June 05, 2023
The combined climate flows of traditional sources of finance, including contributions by multilateral financial institutions, stand at roughly US$100bn per year, which represents a tiny proportion of the actual global requirements. Most scholars agree that the required funding is of the order of $7tn. Moreover, only a small portion of this sum is given in the form of concessional finance.
Otaviano Canuto, a Non-Resident Senior Fellow at the Brookings Institution and fomerly Vice President of the World Bank mentioned how the multilateral financial architecture is constrained by global disruptions, over the last few years.
Globally disruptive events over the last few years have led to a growth crisis, reduced fiscal buffer, impaired pursuit of Sustainable Development Goals (SDGs) as well as climate and biodiversity targets.
Developing countries have been disproportionately impacted because of these disruptions. A big and sustained push on Sustainable Development in developing countries is urgently needed, to unlock a new growth story.
The global multilateral financial architecture today is dealing with a ‘double challenge’, i.e., supporting the unfinished development agenda as well as earmarking funds for fresh global priorities, including on climate and biodiversity.
It becomes extremely challenging to deal with these crises at a time when capacities of the global multilateral financial architecture to respond to crises have been utilised to the maximum.
Therefore, utilisation of innovative finance must be focused on amplifying the capacity of the global architecture to face this double challenge.
According to Canuto, a study conducted by the Brookings Institution showed that the world will need $5.9tn in investments by 2030, compared to flows of $2.4tn from 2019.
Nearly half of this finance will be required for climate finance requirements, while the other half will be required for fulfillment of targets under other Sustainable Development Goals (SDGs).
Galit Palzur, Risk Strategist and an Expert on Risk Management of Disasters, Climate Change and Extreme Events, Israel said how utilisation of blended finance instruments could be optimized to generate environmental finance.
Blended Finance helps prospective private investors utilise public funds, building on an optimal risk sharing model towards meeting environmental targets. It is particularly important for de-risking projects, which carry risks at the inception stage.
Chaitnanya Kommukuri, Senior Vice President, Kotak Mahindra Bank, Head-ESG, mentioned how the private sector’s contributions should be analysed from multiple perspectives.
“When we analyse contributions of the private sector in the sphere of environmental finance, we must note the variety of measures which are implemented by the sector, including technological development, community led programmes. Interventions such as setting up incubation centers to support innovative solutions is one way of channelising climate flows”, said Kommukuri.
Nyanyiwe Sulu, a Tax Administrator with the Malawi Revenue Authority apprised the participants of some of the specific concerns faced by Least Developed Countries in Africa.

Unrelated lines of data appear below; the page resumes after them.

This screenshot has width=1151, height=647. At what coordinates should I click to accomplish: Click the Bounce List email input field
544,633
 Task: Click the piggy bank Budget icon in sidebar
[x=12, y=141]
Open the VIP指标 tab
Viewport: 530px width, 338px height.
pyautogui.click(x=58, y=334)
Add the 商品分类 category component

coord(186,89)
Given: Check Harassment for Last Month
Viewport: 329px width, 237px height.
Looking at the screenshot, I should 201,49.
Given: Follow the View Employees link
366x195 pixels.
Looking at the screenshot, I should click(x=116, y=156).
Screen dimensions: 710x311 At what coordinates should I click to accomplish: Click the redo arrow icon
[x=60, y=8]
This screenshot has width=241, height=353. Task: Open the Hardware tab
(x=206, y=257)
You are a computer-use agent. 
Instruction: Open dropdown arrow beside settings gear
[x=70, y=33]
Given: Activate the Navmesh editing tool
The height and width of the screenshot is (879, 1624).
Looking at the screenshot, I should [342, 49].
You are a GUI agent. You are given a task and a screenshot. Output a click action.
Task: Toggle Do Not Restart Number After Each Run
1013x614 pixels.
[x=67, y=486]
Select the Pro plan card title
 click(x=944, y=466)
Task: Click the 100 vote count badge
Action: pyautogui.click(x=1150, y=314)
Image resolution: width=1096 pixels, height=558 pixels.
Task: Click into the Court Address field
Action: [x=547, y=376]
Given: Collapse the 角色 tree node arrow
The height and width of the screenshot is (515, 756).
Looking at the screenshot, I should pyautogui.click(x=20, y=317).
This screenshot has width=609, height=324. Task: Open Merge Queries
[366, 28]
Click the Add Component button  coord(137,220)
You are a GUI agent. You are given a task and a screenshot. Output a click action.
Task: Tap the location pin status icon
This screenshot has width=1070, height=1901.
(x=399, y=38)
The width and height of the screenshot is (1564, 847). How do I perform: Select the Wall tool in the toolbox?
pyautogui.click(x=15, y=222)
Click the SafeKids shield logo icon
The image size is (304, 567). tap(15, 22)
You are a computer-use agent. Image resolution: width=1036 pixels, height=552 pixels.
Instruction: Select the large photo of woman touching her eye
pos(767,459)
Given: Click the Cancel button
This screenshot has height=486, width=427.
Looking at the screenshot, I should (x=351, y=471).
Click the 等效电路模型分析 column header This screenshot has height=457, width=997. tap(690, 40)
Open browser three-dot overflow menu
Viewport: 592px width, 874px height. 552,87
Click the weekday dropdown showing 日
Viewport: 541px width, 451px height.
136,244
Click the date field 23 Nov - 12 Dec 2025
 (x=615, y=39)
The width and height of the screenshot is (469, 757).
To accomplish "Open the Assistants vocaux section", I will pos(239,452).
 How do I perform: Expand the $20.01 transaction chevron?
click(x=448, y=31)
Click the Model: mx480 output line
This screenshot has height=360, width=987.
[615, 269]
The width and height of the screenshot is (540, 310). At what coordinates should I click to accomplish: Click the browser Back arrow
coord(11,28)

While contemplating utilisation of instruments like a Financial Transactions Tax (FTT) in Least Developed Countries (LDCs), it is important to identify countries which are inclined to support such measures and build a movement from thereon.
“The expertise of existing international organizations like the United Nations must be utilised to identify the unique needs of LDCs before a plan of innovative finance solutions is drawn up”, said Sulu.
“A global ecosystem must also be created which encourages African countries and organisations to implement green bonds in the continent, which can be specifically created for environment friendly projects and sustainable initiatives.
“Other solutions could include contributions from the national budgets as well as the private sector. But it must be ensured that contributions for specific purposes are actually utilised for these goals. For instance, Malawi has a carbon tax, but whether it is utilised for the said activities is not certain”.
Sanjay Vashishtha, the CEO of First Green Consulting Private Ltd. provided insights about how the carbon markets ecosystem needs to be made more transparent in India. The carbon markets ecosystem in India is opaque and riddled with uncertainty on issues such as pricing. Despite considerable potential India, at this stage is not able to tap more than 20% of the projects which can attract carbon finance.
“Even though non-government actors have made notable investments in climate change mitigation activities, these activities have not attracted adequate international investments on account of uncertainties about returns” said Vashishtha.
“The market is not well defined, data is not transparent, market mechanisms are not aligned with a common framework. Also, the rates of carbon credits vary across many countries. India could utilise its G20 presidency to push for common carbon pricing across developed and developing countries to address this inconsistency”.
‘We look forward to developing a campaign creating an adequate fund of funds to support global action to curb the harm of climate change and biodiversity losses, so that the human race can salvage its future and achieve SDGs” said Pradeep S. Mehta, while thanking all the participants in the webinar.